Ширма скользнула в сторону, и вышел Токугава но-Хидетада, приостановившись перед двумя мужчинами.
— Андзин Миура, — проговорил он презрительно. Уилл поклонился от пояса. — Ты теперь звезда на небосклоне Эдо, — сказал Хидетада. — Поэтому я должен приветствовать тебя. До чего дошло — сёгун отсылает меня, чтобы принять своего учителя.
— Мне повезло, что я могу быть полезным принцу, мой господин Хидетада.
— Повезло, Андзин Миура. Помни об этом. Удача приходит и уходит, оставляя человека ещё бедней, чем он был.
Принц шагнул мимо, И Уилл взглянул на Сукэ. Секретарь пожал плечами:
— Тот, кого освещает солнце, должен беречься холодной луны. А сейчас входи. Принц ждёт тебя.
Нагнувшись, Уилл шагнул в комнату и упал на колени. Комната была большая, построенная в виде буквы «Г». В примыкавшей ко входу части находились только две служанки, ожидавших на коленях приказаний своего господина, но не видящих отсюда сёгуна и не слышащих его голоса. Дальше, у угла «Г», сидели две женщины в кимоно. Одна негромко наигрывала печально-прекрасную мелодию на каком-то музыкальном инструменте, вторая была занята шитьём, низко склонившись над разложенной перед ней работой, несмотря на стоящую рядом свечу. Они подняли головы, чтобы взглянуть на пришельца, и тут же снова поспешно отвернулись.
За углом послышался хлопок ладоней. Уилл поднялся и прошёл вперёд. Миновав двух принцесс, он повернул за угол и встал на колени, выполняя коутоу перед возвышением, где сидел и пил чай Иеясу. Подушки сиденья имели специальную спинку с правой стороны, на которую он сейчас и опирался.
— Уилл! Поднимись и пройди сюда. Дамы, вы можете идти.

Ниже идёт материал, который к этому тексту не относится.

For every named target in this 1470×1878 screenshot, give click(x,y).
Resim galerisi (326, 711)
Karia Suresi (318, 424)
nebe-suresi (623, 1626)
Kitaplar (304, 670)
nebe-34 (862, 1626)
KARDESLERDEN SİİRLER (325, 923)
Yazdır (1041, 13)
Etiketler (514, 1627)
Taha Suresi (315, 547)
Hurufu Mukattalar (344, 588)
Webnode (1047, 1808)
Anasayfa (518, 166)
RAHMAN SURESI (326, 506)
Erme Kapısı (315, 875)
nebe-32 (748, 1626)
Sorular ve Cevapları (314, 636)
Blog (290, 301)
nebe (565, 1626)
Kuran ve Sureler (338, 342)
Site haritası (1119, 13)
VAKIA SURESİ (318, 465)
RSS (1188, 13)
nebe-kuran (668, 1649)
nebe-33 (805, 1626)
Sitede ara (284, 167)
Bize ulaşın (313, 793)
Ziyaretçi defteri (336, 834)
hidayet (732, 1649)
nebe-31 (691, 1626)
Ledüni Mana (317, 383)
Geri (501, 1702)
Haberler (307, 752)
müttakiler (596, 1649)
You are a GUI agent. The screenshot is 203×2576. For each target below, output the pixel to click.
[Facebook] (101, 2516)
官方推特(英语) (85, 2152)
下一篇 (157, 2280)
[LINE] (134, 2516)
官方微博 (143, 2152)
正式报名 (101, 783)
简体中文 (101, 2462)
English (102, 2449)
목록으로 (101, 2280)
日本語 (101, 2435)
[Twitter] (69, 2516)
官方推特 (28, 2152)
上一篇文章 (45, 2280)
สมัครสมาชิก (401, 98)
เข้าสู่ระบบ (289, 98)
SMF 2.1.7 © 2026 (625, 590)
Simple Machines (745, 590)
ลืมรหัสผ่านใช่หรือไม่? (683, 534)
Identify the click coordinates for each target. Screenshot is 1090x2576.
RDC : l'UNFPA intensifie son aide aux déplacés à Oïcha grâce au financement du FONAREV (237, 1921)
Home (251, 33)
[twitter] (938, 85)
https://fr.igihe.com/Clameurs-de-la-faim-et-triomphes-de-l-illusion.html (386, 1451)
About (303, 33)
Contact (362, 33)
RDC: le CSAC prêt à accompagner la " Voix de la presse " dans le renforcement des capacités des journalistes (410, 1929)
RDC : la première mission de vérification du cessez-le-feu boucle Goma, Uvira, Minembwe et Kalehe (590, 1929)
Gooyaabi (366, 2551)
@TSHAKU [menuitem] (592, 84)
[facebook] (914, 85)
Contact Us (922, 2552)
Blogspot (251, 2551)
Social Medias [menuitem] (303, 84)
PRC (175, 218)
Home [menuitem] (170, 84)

Принцессы поклонились. Поднявшись, они снова поклонились и исчезли за углом. Уилл опустился на колени у самого возвышения.
Иеясу посмотрел на него.
— С того самого момента, как ты вошёл в город четыре часа назад, я почувствовал облегчение на душе.
— Неужели может быть, что вас подводит сила духа?
— Сила духа? На ней держится всё это здание, Уилл. Даже больше — вся страна. Неудивительно, что иногда я чувствую себя усталым. Знаешь, что я сделаю, Уилл? Я отрекусь. Так я решил.
— Отречётесь от титула сёгуна, мой господин? — Уилл не поверил своим ушам.
— Почему бы и нет? Это старый японский обычай. Микадо довольно часто отрекаются от власти. Конечно, раньше их к этому принуждали сёгуны для обеспечения преемственности собственной власти. Но в моём случае всё проще — мой сын Хидетада вполне справится с обязанностями сёгуна. В стране сейчас мир. Зачем мне цепляться за власть, за ответственность? Я отойду от дел, уеду в Сидзюоку и там построю себе замок. И знаешь, что я сделаю потом? Я напишу кодекс бусидо — закон самураев, чтобы дать моим воинам ясные указания к достойной жизни.
— Вы смеётесь надо мной, мой господин.
Иеясу хлопнул в ладоши, и одна из служанок внесла поднос с сакэ. Принц налил, протянул чашку Уиллу.
— Выпей. А потом скажешь, почему ты примчался в Эдо. Что-нибудь не так с твоей женой?
— С ней всё в порядке, мой господин.
— И она готовится стать матерью?
— Да, мой господин, уже скоро.
— Что ж, поздравляю тебя, Уилл. Так в чём же дело?
— Новый корабль почти готов, мой господин. Вы можете готовиться, чтобы принять его и благословить его спуск на воду.
Иеясу допил из чашки и протянул, чтобы служанка снова наполнила её.
— Новый корабль. Это выдающееся событие. За ним последуют другие корабли. Более крупные, а, Уилл?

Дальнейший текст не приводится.